Assigned task
Return every line from the records below with the string "Electrosurgery".

Entries shown
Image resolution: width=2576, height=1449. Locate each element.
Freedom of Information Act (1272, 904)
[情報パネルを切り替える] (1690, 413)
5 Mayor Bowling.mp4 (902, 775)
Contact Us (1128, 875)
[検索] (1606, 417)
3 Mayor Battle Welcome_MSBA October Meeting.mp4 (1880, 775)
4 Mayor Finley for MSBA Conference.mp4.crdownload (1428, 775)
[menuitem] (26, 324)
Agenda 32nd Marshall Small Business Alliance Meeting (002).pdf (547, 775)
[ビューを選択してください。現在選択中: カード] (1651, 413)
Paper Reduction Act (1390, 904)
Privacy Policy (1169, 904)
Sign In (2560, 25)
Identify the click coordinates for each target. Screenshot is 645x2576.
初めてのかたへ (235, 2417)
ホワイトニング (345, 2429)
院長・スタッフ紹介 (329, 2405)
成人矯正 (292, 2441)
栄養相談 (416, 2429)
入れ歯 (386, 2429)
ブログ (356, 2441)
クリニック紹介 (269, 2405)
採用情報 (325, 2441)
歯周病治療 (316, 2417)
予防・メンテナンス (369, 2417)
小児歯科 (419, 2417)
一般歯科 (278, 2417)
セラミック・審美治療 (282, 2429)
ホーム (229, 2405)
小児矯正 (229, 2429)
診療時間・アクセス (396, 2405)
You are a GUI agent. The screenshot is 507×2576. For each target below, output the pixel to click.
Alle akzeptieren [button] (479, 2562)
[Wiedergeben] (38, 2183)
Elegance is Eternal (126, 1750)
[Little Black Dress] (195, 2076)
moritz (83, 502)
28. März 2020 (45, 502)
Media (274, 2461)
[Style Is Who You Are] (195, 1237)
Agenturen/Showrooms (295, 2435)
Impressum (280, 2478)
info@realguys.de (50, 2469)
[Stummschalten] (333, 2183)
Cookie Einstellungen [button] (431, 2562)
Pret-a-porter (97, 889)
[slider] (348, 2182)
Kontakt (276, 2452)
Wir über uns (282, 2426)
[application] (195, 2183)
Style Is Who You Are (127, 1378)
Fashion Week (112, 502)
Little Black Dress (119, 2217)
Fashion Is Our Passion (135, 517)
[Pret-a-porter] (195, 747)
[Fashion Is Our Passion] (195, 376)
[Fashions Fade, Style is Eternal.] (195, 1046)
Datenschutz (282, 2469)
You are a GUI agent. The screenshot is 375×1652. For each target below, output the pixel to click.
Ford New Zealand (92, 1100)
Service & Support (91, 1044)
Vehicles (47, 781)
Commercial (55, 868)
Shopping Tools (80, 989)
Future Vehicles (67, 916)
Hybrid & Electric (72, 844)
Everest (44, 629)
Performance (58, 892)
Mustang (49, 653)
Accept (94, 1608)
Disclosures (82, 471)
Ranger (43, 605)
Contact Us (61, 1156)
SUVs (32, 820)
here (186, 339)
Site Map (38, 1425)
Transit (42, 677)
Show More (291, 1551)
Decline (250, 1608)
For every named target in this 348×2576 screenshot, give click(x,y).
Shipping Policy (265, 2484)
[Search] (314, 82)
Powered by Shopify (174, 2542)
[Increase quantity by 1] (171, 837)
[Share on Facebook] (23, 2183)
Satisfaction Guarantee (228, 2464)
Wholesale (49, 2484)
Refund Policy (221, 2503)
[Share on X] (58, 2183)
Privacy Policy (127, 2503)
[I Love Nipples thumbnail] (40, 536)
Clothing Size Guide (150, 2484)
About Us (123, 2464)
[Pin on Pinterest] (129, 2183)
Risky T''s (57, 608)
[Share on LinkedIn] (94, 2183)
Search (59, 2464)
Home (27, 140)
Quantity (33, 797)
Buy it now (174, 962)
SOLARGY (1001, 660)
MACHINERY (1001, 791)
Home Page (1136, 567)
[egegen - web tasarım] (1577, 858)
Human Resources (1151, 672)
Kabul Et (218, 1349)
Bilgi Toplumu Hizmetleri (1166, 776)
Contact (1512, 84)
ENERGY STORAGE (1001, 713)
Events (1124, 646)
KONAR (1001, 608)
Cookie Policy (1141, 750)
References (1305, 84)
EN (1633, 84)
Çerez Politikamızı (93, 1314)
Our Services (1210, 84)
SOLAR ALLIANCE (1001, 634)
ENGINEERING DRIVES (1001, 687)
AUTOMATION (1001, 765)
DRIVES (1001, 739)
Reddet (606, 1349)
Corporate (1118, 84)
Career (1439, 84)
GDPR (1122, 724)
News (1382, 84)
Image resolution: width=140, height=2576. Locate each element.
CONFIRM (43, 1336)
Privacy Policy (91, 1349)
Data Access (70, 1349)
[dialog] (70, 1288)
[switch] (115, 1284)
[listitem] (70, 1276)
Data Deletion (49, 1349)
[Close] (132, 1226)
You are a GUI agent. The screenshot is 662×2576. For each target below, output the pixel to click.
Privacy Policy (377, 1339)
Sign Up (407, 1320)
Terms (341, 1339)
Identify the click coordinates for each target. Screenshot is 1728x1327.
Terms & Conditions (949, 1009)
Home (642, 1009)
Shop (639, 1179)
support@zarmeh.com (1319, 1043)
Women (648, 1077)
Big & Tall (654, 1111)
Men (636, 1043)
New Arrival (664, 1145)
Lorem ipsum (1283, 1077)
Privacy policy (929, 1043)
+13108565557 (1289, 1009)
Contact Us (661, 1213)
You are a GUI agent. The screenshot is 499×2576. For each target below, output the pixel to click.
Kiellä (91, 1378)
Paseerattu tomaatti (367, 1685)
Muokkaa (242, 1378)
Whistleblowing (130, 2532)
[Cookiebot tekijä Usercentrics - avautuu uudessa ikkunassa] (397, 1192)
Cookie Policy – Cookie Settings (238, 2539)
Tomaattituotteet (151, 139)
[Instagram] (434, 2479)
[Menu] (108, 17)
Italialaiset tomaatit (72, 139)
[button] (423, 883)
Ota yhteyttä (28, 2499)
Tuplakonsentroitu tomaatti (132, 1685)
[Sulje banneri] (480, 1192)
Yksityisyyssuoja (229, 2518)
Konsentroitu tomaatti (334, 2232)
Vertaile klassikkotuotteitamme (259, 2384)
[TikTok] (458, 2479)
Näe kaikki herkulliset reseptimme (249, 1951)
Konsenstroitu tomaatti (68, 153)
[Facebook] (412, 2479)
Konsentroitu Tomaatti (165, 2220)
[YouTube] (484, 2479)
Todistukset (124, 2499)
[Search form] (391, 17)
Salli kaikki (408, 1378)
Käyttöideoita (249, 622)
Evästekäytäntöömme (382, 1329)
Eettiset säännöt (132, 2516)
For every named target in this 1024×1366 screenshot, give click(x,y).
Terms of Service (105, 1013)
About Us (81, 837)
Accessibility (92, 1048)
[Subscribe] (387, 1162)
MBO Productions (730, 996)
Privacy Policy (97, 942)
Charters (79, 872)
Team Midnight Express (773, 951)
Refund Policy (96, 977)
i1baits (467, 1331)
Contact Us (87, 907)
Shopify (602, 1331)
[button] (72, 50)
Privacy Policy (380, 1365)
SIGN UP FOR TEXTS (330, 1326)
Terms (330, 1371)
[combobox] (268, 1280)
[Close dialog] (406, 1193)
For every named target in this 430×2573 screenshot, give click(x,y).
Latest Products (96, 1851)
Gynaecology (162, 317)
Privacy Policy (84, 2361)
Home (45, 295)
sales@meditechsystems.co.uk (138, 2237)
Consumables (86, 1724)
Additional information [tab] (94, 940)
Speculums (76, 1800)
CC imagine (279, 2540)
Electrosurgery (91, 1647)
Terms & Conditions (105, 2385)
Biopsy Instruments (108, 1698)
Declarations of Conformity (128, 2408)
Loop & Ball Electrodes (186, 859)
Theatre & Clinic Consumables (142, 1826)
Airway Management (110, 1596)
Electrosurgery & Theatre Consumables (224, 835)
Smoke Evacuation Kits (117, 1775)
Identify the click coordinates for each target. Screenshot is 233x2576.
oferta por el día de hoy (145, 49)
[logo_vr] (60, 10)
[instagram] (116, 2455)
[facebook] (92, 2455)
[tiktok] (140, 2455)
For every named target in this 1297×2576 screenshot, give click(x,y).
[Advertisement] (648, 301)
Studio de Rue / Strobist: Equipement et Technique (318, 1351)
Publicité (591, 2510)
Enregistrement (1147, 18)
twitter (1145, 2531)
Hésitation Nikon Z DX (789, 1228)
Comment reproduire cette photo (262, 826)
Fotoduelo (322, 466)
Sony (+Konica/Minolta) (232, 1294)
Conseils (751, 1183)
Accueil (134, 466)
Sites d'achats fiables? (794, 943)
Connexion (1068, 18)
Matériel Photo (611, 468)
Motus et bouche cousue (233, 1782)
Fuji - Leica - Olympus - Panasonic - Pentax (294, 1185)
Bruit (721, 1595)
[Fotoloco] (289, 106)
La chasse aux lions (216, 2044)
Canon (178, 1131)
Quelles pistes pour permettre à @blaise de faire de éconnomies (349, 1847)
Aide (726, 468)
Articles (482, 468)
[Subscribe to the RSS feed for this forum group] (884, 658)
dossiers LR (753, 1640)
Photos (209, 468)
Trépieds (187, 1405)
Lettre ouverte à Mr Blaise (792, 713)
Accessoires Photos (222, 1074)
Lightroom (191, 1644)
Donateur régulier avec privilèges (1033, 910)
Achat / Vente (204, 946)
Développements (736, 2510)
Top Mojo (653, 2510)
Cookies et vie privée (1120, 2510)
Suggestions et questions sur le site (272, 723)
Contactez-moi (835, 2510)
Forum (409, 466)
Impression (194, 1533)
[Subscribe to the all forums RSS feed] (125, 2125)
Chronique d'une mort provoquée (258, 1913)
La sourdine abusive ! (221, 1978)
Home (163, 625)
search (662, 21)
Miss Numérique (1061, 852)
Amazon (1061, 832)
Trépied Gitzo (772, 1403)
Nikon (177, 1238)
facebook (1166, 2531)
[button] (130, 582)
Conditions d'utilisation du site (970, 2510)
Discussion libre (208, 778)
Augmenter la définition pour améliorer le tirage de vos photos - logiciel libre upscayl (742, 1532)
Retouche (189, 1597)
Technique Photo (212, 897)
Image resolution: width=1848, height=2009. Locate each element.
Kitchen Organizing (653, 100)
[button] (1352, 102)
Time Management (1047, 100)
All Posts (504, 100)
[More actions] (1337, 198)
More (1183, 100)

Answer for the task
Electrosurgery (91, 1647)
Electrosurgery & Theatre Consumables (224, 835)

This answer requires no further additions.